Kaufmann contends for a rhetorical link between Aristotle’s Rhetoric and Poetics. For
the author, poetry and rhetoric share a similar goal: audience affect. The means by which both
disciplines accomplish their respective goals is through argumentation, particularly the
employment of an enthymematic form. During argument, the enthymeme works as a deduction
from the audience’s “common beliefs” to the “rhetor’s” desired outcome. Since both rhetoric and
poetry work to produce judgment from the audience, Kaufmann articulates how the enthymeme
functions in both arts to accomplish each discipline’s ends. This work serves as a validation for
rhetoric’s employment and criticism in other disciplines besides texts of discourses.
V. Rhetorical Criticism
Farrell, T. B. "Sizing Things Up: Colloquial Reflection as Practical Wisdom."
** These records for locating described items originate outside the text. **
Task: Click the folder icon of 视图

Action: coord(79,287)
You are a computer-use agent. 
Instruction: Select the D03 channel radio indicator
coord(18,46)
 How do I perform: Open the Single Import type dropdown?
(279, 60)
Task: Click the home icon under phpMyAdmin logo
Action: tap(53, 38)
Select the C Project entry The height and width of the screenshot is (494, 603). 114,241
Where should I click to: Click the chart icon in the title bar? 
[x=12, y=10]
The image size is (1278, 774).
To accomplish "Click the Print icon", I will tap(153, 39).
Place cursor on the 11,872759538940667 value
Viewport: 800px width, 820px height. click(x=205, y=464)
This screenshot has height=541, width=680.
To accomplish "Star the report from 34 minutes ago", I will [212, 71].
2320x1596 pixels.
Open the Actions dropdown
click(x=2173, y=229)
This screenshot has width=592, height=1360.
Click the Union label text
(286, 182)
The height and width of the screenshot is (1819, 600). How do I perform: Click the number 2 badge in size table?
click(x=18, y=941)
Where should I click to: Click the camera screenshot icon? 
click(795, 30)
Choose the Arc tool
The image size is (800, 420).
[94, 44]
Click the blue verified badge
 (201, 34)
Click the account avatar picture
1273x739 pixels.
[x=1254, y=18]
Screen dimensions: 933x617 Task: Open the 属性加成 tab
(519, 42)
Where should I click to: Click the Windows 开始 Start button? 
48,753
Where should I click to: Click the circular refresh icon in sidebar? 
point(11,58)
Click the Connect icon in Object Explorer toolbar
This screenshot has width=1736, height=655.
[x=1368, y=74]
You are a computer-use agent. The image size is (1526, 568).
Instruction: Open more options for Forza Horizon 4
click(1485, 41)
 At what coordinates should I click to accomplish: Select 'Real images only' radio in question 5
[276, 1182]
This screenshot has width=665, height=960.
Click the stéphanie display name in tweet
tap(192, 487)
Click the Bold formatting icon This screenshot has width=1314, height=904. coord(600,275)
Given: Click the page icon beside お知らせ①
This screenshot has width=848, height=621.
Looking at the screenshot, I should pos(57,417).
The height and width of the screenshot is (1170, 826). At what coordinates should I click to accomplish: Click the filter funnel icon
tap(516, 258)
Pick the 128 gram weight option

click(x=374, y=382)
Argumentation 12 (1998): 1-14.
Farrell reconsiders Aristotle's conception of three poetic categories within the function of
rhetoric as "making things matter." He appropriates categories from Poetics and other works
(e.g., De Interpretatione) to demonstrate the ways in which rhetoric can take the vast and
threatening nature of our worlds and invite the audiences to reflect on the meaning and
significance of events. Farrell explicates Aristotle's concepts of contingency, magnitude, and
phronésis, as rhetorically relevant categories that provide the Rhetoric with both logical and
aesthetic components necessary to induce audience participation and recognition. This piece
highlights the ways in the rhetorical critic can fuse Aristotle's thoughts on aesthetics and
dialectics to understand rhetorical enterprises intended to emphasize particularities within
contested situations, and thus, is an excellent resource for how the critic can engage in rhetorical
reflection from an aesthetic perspective.